Beati i poveri in spirito

P. Fernando Armellini SCJ

Difficile dire in quanti modi sia stata interpretata questa beatitudine. Qualcuno l’ha banalizzata, sostenendo che essa è riferita ai miserabili, agli straccioni, ai mendicanti. Sarebbero loro le persone ideali delle quali Dio si compiace e dunque andrebbero lasciati nella loro condizione, anzi, bisognerebbe far sì che tutti diventassero come loro. Si tratta evidentemente di una interpretazione assurda, deviante, contraria a tutto il resto del vangelo. La comunità cristiana ideale non è quella in cui tutti sono indigenti, ma quella in cui “non c’è più alcun povero” (At 4,34).

Altri pensano che “poveri in spirito” siano coloro che, pur mantenendo il possesso dei loro beni materiali, riescono a non legarvi il cuore. Altri ancora ritengono che i poveri sono beati perché presto smetteranno di esserlo. Le ipotesi serie, sostenute da ottimi autori, sono almeno una dozzina. Qual è quella giusta?

Sappiamo bene cosa significa essere poveri: vuol dire non possedere nulla. Ma cosa significa in spirito?

Nei confronti della ricchezza Gesù non ha mai assunto un atteggiamento di disprezzo. Anche la “ricchezza disonesta” per lui diveniva buona quando era distribuita ai poveri (Lc 16,19), tuttavia, benché non l’abbia mai condannata, l’ha considerata un ostacolo pericoloso, insormontabile per molti, ad entrare nel regno dei cieli (Mt 19,23) e, a chi lo voleva seguire, ha chiesto la rinuncia a tutti i beni: “Chiunque di voi non rinunzia a tutti i suoi averi, non può essere mio discepolo” (Lc 14,33).

È nel contesto di questa esigenza irrinunciabile di distacco totale e di condivisione con i poveri di tutto ciò che si possiede che va letta la nostra beatitudine.

Gesù non esalta la povertà in quanto tale. Aggiungendo la specificazione in spirito, chiarisce che non tutti i poveri sono beati. Devono considerarsi tali solo coloro che, per libera scelta, si spogliano di tutto. Poveri in spirito sono coloro che decidono di non possedere nulla per sé e di mettere tutto ciò che hanno a disposizione degli altri.

Si badi bene: povero secondo il vangelo non è colui che non possiede nulla, ma colui che non trattiene nulla per sé.

Qualche esempio ci può aiutare a capire. Il proprietario di una grande ditta può essere ricco o povero. È ricco se impiega gli utili che ricava dalla sua attività per soddisfare i propri capricci o quelli dei suoi familiari; è povero (pur possedendo grandi capitali) se vive in modo dignitoso, ma non spreca nulla per il superfluo, se gestisce la ricchezza preoccupandosi dei bisogni dei più deboli, se investe i suoi soldi per creare altri posti di lavoro…

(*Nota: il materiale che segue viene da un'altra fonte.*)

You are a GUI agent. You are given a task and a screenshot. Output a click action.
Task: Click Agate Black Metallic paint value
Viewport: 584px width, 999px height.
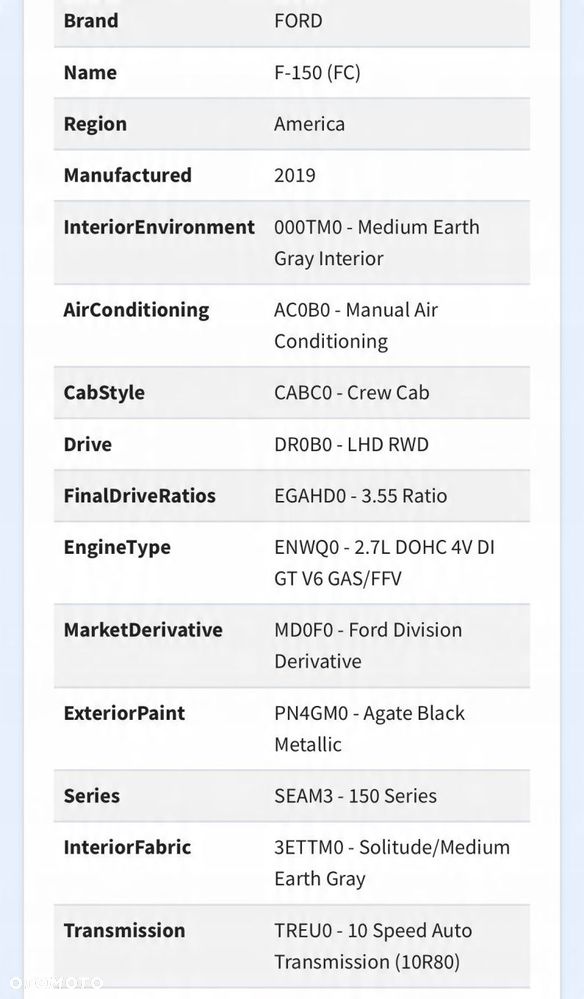click(369, 728)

Chi ha raggiunto una posizione sociale prestigiosa è ricco se diventa altezzoso, umilia i meno fortunati, pensa solo a se stesso; se invece mette le proprie capacità e doti a servizio degli altri, se si rende disponibile per chiunque abbia bisogno del suo aiuto è povero in spirito.

Anche chi è miserabile può non essere “povero in spirito”. Non lo è se maledice se stesso e gli altri, se tenta di migliorare la propria condizione con la violenza e con l’inganno, se pensa di liberarsi da solo disinteressandosi degli altri, se sogna di divenire a sua volta ricco o di sostituirsi ai ricchi.

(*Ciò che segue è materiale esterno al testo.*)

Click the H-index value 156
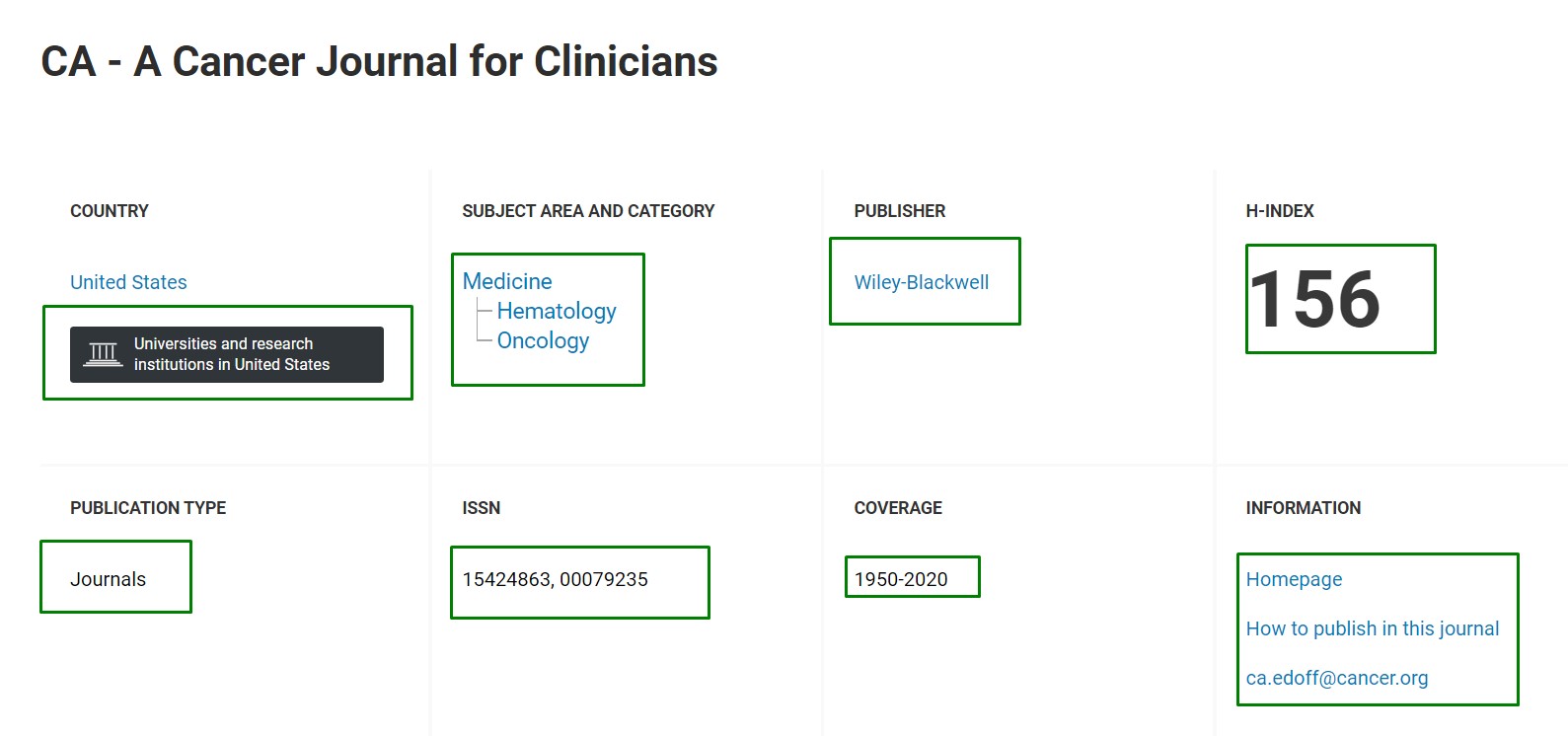This screenshot has height=736, width=1568. coord(1315,299)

La povertà volontaria, la rinuncia all’uso egoistico di tutti i beni che si possiedono (intelligenza, bel carattere, conoscenze, diplomi, posizione sociale, denaro, tempo libero…) non è qualcosa di facoltativo, non è un consiglio riservato ad alcuni che vogliono essere eroici o più perfetti degli altri. È ciò che contraddistingue il cristiano.

Si noti che la promessa che accompagna questa beatitudine non rimanda a un futuro lontano, non assicura l’entrata in paradiso dopo la morte, ma annuncia una gioia immediata: di essi è il regno dei cieli. Dal momento in cui si sceglie di essere e di rimanere poveri, si entra nel “regno dei cieli”, nel mondo nuovo inaugurato da Cristo.

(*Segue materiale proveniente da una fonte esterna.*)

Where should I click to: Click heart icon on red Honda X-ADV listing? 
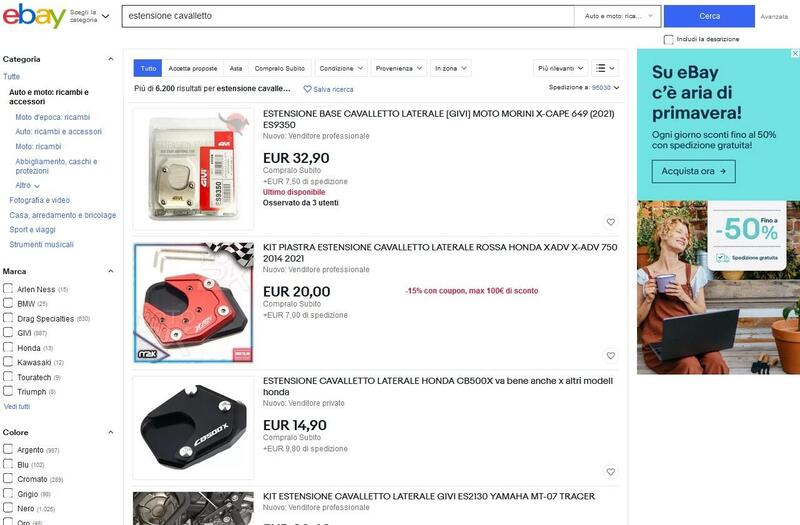point(611,356)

Questa beatitudine non è un messaggio di rassegnazione, ma di speranza: nessuno più sarà bisognoso quando tutti diverranno “poveri in spirito”, quando metteranno i doni che hanno ricevuto da Dio a servizio dei fratelli, come fa Dio che, pur possedendo tutto, è infinitamente povero: non trattiene nulla per sé, è dono totale, è amore senza limiti.